An old seaman, Billy Bones, who calls himself “captain,” arrives with his sea chest at the Admiral Benbow, a remote inn along the English coast. He decides to stop there indefinitely and soon starts making a nuisance of himself. He terrorizes the other guests with drinking songs and gruesome tales of the sea, in particular when he has drunk too much rum – which happens regularly.

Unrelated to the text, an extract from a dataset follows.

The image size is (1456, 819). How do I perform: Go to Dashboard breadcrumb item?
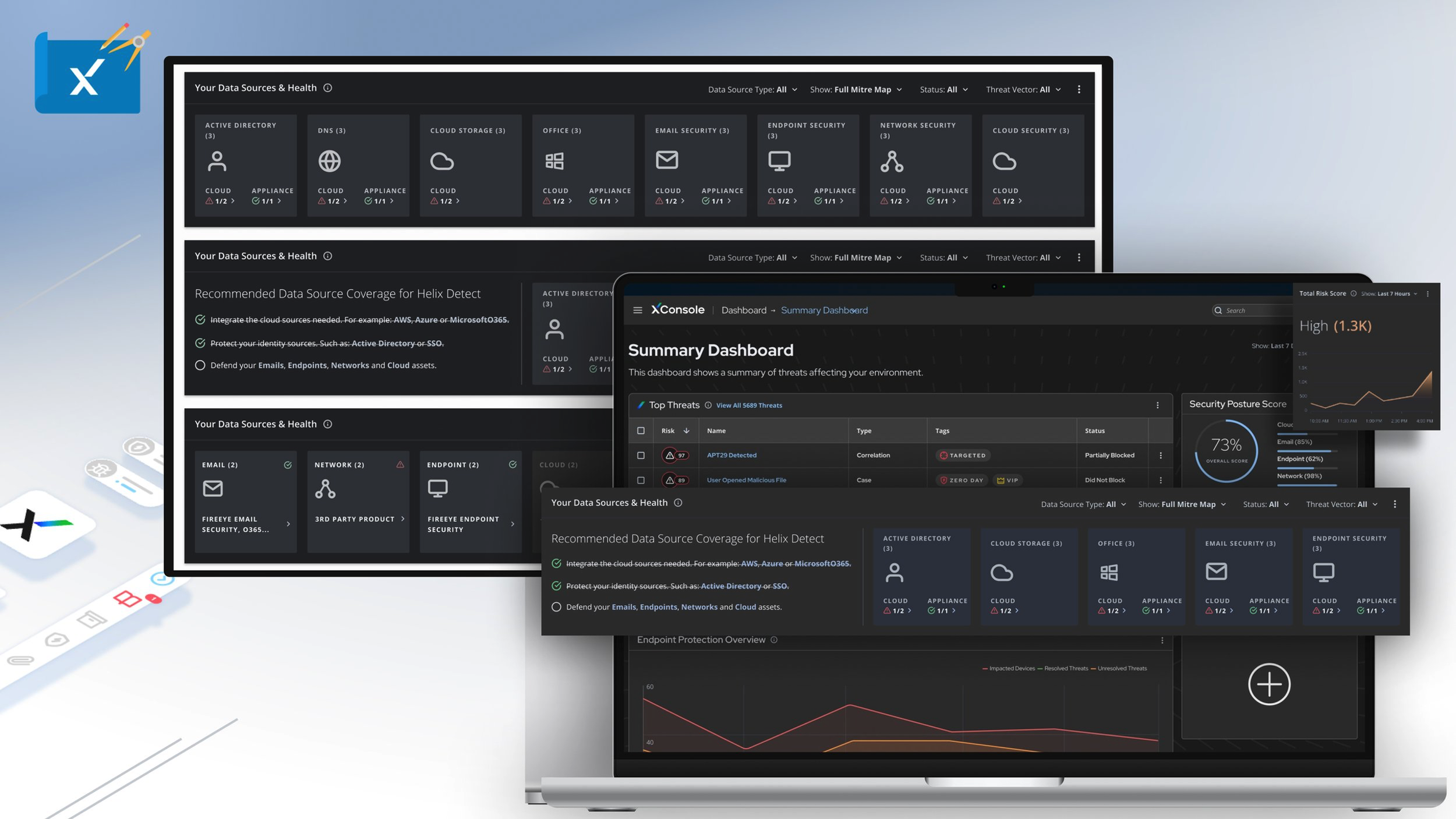pos(744,310)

But despite his boisterousness, he is nervous. He spends his days watching the coast and enlists young Jim Hawkins, the owner’s son, to keep a lookout for a one-legged seafarer, for which he pays Jim a silver fourpenny every month.

The Past Catches Up

One day, a man called Black Dog appears. He asks Jim whether his mate Bill is at the inn. Jim tells him that a man who calls himself captain is a guest there but that he is currently out. Black Dog settles down to wait. When the captain returns and sees Black Dog, he has “the look of a man who sees a ghost, or the evil one.” It turns out that the two know each other well. They retreat into a private room, and Jim tries to eavesdrop, but he can’t hear anything...

About the Author

Robert Louis Stevenson was born in Edinburgh on November 13, 1850, the only son of his middle-class parents. His mother was deeply religious, so Stevenson grew up within a strict Presbyterian environment. His father was a successful engineer, best known for the many lighthouses he built, and the son was expected to follow in his footsteps. Stevenson initially studied engineering but was finally allowed to move into law. However, he soon began exploring French literature, then Sottish history and the works of Charles Darwin. Stevenson’s dislike of strict religiosity led to clashes with his parents. In his early 20s, he was diagnosed with tuberculosis, a severe respiratory illness from which he would suffer for the rest of his life. During that time, he also met – and fell in love with – Fanny Vandergrift Osbourne, an American woman who was married and ten years his senior. In 1879, he traveled to California to marry her after her divorce. Stevenson began his writing career initially as a travel writer and essayist. A collection of his short stories was published as The New Arabian Nights in 1882, but it was the success of his first full novel, Treasure Island, published in 1883 and followed by Kidnapped, that established him as an author and allowed him to live off his earnings. His strict religious upbringing and the question of evil and predestination influenced some of his later novels, most notably Strange Case of Dr Jekyll and Mr Hyde (1886) and The Master of Ballantrae (1889). After his father’s death in 1887, Stevenson moved to America for a year before setting off to the South Seas in 1888. He bought a property in Apia on Samoa as he was convinced that he wouldn’t survive another cold and wet winter in Britain and lived there from 1890. He wrote several travelogues and reports about life on the island – but no further major novels. At the time of his death, he was working on The Weir of Hermiston, a romantic historical novel that was markedly different in style from his previous work and has often been praised as having all the signs of a literary masterpiece. However, before he could finish the novel, Stevenson died of a cerebral hemorrhage at age 44 on December 3, 1894.